Tentang Apa Saja yang Terlintas di Benakku


Hans Bague Jassin

Saya tidak tahu, hendak mengabarkan apa padamu. Padahal, saya ingin sekali proyek penulisan surat ini terus berlanjut. Saya menyebutnya 30 hari menulis surat. Dan, surat kesembilan ini, saya ingin mengirimkannya untukmu.

Terhitung, sudah dua bungkus kretek tersulut, tiga pesan di inbox Facebook, dua judul buku telah saya baca ulang, beberapa alamat website saya kunjungi, sekali pertemuan dengan seseorang untuk menerima masukan, dan sesudahnya, saya tertidur 7 jam. Referensi yang saya deretkan ini kurasa sangat cukup untuk berkirim surat kepadamu, tuan Jassin. Tetapi, saya merasa telat memenuhi jadwal yang saya tentukan sendiri.

Saya berkeluh, nasihat yang menghampiri, saya tak memiliki kewajiban untuk menulis. Saya menyadari itu. Namun, saya sudah menyusun peta perjalanan 30 hari ke depan. Saya tak mau pulang sebelum sampai di hari ketigapuluh.


Baiklah, akan saya kabarkan beberapa hal yang selalu tidak pernah selesai. Apa itu, saya tak membuat patokan, saya mau mengalir saja kebeberapa hal dan apa saja yang terlintas di benakku.

Yang pertama saya kira, pusat arsip kesusastraanmu di Taman Ismail Marzuki yang dalam beberapa kasus tengah mengalami kebimbangan. Mulai dari minimnya dana perawatan dari pemerintah setempat, hingga penambahan buku-buku sastra terbitan mutakhir yang tak sempat dihibahkan ke sana. Soal ini, saya tidak mau lebih jauh cerewet, saya takut menilai, karena saya hanya membaca dari warta yang beredar. Sebab lainnya, saya belum pernah berkunjung ke sana, Tuan Jassin.

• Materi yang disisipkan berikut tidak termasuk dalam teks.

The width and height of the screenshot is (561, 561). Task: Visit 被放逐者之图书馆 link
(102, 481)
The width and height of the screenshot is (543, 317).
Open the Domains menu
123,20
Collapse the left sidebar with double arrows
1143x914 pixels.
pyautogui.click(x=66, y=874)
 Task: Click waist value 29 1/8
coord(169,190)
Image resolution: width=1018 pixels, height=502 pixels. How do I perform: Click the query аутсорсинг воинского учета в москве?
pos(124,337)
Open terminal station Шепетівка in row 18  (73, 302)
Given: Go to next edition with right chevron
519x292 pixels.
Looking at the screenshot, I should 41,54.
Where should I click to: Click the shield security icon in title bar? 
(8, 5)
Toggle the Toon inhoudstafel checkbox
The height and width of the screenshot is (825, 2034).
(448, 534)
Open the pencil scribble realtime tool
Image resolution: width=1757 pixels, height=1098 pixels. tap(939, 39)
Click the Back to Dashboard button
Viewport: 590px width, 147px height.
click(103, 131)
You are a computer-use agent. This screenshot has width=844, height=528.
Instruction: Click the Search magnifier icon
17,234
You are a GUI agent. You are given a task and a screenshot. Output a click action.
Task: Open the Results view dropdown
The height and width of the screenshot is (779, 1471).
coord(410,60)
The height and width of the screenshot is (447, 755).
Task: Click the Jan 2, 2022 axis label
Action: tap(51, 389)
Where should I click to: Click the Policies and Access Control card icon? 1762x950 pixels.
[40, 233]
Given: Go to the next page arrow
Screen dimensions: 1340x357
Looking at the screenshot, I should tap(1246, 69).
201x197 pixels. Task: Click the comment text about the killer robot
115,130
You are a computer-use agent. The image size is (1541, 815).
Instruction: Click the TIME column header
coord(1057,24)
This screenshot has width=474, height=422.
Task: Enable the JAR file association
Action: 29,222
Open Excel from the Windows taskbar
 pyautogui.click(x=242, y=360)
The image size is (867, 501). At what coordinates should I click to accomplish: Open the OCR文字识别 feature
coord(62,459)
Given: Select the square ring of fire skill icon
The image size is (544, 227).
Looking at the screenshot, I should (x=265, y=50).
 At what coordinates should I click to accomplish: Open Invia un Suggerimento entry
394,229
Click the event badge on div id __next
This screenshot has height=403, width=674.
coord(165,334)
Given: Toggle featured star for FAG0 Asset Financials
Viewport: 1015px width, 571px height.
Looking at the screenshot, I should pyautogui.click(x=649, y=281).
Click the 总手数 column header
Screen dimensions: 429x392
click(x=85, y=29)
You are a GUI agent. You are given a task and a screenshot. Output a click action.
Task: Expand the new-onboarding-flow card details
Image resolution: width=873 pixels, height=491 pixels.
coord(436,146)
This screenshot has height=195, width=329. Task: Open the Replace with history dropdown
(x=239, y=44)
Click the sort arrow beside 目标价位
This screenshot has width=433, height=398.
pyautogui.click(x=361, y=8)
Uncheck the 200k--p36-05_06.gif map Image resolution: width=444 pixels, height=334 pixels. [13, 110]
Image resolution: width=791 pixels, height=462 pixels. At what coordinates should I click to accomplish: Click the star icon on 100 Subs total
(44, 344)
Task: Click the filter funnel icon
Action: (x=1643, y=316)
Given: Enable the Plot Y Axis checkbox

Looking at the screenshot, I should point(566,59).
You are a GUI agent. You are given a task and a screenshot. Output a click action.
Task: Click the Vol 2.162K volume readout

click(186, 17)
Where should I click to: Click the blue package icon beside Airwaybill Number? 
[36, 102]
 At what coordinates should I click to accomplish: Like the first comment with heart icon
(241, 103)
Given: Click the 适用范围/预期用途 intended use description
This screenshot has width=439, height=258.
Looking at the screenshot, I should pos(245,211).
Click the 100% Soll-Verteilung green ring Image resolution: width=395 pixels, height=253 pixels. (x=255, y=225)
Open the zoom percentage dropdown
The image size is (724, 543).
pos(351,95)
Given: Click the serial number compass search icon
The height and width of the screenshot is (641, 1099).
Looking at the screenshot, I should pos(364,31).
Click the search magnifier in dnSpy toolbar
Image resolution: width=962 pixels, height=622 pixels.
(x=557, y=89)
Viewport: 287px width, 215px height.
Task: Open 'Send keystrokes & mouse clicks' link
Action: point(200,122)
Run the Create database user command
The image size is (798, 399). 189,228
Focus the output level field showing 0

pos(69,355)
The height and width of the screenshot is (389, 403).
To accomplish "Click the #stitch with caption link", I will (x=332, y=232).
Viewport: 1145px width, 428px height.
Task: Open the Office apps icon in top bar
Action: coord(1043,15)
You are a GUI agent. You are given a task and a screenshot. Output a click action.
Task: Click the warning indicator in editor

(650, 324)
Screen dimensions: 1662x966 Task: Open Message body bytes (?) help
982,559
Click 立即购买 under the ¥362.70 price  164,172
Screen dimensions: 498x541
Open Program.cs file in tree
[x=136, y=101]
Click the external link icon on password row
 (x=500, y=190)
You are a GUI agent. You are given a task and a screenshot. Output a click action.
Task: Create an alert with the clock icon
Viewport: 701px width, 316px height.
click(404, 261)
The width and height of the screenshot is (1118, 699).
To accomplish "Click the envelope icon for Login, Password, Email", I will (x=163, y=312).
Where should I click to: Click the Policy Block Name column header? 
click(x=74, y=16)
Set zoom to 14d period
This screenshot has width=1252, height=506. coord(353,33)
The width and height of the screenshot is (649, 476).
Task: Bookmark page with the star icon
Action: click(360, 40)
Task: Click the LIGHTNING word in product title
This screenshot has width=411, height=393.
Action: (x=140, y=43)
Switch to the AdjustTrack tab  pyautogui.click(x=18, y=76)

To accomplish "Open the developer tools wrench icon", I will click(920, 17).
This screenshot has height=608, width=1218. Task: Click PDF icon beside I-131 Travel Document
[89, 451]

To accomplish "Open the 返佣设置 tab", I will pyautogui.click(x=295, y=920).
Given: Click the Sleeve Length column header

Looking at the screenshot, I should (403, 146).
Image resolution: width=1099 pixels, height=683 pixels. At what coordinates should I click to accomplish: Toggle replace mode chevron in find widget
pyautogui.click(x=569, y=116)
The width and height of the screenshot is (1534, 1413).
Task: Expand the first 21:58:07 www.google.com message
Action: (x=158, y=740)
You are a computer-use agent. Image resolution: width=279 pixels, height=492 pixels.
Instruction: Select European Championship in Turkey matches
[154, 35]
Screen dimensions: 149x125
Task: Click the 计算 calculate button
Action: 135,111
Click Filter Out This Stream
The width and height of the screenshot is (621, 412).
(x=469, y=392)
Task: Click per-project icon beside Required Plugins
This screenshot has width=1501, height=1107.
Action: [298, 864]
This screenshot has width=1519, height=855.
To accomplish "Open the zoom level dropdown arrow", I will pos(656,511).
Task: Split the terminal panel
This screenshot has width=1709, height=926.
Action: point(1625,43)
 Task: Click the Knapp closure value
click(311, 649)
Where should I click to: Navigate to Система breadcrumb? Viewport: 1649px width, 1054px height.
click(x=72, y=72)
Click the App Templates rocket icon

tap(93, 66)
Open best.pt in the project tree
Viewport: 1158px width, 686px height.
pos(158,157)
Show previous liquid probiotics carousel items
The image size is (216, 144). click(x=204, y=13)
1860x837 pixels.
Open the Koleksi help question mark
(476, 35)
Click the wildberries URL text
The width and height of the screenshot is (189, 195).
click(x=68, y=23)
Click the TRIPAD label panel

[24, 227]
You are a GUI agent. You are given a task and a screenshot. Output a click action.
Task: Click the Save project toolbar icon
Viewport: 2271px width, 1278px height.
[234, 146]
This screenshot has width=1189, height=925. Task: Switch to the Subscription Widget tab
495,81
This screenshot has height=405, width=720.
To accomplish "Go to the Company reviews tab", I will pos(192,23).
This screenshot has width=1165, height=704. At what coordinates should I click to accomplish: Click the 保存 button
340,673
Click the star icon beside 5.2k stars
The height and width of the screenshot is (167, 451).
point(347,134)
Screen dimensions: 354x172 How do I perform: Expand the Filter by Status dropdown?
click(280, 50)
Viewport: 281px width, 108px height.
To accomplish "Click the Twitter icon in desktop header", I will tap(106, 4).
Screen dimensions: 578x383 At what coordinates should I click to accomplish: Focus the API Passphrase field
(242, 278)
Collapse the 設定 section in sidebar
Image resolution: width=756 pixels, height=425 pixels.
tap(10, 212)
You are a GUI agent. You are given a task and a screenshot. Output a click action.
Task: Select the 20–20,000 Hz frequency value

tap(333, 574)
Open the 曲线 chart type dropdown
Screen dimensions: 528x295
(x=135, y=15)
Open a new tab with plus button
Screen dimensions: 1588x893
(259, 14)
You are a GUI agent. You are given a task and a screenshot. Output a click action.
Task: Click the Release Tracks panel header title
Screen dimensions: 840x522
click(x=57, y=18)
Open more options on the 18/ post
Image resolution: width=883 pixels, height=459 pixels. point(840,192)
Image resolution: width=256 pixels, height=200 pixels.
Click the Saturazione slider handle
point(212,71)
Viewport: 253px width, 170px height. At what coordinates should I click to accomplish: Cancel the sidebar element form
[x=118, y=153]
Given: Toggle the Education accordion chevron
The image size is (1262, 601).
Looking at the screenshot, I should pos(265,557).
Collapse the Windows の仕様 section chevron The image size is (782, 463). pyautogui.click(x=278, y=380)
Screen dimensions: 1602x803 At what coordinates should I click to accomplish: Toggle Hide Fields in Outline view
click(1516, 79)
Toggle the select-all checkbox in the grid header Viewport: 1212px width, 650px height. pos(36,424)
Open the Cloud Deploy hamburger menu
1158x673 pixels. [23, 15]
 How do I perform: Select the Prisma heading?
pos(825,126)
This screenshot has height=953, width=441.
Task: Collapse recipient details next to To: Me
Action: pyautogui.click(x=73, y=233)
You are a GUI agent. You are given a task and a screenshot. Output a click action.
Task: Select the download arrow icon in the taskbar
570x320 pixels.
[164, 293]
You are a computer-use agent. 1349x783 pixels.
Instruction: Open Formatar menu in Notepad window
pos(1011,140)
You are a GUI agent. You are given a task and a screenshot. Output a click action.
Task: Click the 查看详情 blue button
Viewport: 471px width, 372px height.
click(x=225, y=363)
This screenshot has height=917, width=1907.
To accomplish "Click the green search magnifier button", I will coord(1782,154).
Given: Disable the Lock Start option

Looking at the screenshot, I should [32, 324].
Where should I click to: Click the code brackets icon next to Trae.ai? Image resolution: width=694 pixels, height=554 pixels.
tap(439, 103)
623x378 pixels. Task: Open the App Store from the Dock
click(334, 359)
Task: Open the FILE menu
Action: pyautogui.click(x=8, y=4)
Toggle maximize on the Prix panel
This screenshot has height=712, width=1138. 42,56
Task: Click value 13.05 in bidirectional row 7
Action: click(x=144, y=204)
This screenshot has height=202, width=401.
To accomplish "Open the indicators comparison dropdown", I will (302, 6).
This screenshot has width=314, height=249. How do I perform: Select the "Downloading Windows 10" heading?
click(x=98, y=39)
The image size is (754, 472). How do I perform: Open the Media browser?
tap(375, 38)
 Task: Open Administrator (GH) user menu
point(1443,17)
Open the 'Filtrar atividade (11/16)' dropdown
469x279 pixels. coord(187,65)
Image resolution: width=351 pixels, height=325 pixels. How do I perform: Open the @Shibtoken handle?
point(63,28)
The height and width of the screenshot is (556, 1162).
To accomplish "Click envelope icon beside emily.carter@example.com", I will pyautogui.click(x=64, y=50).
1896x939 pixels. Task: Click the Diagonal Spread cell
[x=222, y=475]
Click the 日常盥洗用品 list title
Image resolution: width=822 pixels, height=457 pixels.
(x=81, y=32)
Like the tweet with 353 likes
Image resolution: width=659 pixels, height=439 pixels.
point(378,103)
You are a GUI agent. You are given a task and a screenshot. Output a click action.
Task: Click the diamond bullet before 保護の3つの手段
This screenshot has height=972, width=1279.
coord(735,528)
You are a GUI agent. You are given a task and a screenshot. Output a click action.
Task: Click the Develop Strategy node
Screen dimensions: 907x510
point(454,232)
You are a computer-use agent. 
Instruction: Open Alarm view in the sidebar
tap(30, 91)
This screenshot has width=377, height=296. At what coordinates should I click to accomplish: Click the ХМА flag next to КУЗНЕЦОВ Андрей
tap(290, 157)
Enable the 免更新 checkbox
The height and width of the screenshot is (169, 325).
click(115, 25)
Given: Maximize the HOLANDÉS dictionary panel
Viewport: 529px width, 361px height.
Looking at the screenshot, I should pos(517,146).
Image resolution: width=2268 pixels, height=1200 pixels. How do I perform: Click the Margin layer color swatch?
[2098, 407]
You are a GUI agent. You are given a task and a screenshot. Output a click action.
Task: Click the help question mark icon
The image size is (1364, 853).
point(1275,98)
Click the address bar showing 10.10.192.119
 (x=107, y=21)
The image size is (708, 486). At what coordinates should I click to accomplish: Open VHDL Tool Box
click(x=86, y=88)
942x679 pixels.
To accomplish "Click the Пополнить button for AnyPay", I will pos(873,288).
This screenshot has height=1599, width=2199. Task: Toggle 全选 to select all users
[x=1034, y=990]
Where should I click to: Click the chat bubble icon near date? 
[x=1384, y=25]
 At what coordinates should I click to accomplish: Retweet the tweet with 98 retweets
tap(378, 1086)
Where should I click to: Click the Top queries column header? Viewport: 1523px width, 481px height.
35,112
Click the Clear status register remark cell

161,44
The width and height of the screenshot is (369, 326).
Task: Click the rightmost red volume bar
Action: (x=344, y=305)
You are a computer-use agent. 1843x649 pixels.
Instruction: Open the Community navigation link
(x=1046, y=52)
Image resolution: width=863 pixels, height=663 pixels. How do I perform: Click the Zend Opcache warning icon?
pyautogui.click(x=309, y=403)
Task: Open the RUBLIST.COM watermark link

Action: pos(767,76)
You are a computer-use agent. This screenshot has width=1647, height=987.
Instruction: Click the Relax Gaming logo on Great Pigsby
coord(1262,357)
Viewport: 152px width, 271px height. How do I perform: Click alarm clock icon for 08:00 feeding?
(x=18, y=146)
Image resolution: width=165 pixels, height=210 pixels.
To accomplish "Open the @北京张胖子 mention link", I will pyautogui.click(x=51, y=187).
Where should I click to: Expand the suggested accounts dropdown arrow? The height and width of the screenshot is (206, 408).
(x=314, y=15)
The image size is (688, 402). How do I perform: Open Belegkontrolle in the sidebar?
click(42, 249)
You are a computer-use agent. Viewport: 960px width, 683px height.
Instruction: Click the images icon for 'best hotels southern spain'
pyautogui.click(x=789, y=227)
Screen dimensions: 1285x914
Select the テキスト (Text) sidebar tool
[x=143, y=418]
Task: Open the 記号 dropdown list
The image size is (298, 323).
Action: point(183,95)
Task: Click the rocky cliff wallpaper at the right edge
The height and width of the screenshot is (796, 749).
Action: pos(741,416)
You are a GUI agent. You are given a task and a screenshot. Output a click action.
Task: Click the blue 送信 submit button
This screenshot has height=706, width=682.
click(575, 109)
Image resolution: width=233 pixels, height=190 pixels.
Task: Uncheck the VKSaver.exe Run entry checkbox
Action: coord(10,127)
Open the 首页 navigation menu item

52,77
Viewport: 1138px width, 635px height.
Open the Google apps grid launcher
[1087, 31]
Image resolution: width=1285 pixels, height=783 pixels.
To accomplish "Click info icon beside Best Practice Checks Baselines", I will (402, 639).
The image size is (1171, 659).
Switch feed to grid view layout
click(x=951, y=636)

Hal kedua, perihal perkembangan ruang untuk menyapa publik. Tak terkira saya bayangkan, jika saat ini kau masih bersua, Tuan Jassin. Berbekal kenekatan, keberanian yang terperih, dan kemudahan menyembunyikan wajah. Anak-anak zaman di negeri ini tengah bergulat dengan takdir kebebasan untuk menuliskan apa saja di dinding Facebook, Twiter, dan di laman Blog, serta media jejaring sosial lainnya yang mereka bisa jangkau tanpa perlu berkelahi dengan soerang redaktur.

Mereka adalah anak-anak negeri ini, dan saya kira, saya salah satunya Tuan Jassin. Bahkan, dari dalam toilet sekalipun, seseorang dengan senyum sumringah masih bisa mengirim puisi kepada kawannya dengan layanan pesan pendek.

Tuan Jassin! Hari ini, di dinding Facebookku, ada pemberitahuan tentang seorang kawan yang berulang tahun. Segera saja saya menulis di dindingnya dengan ucapan yang berulang: Selamat hari lahir. Beberapa menit kemudian, ia membalasnya: Terima Kasih, HB. Jassin, Hahahahah. Saya lalu ingat, kawan yang satu ini, adalah anak-anak zaman yang juga memproklamirkan karyanya di Facebook. Suatu ketika, saya mengutarakan niat untuk mengumpulkan karyanya. Mungkin karena itu, ia menyebut namamu dalam komentarnya itu. Dikiranya saya ini dokumentator gesit seperti Tuan.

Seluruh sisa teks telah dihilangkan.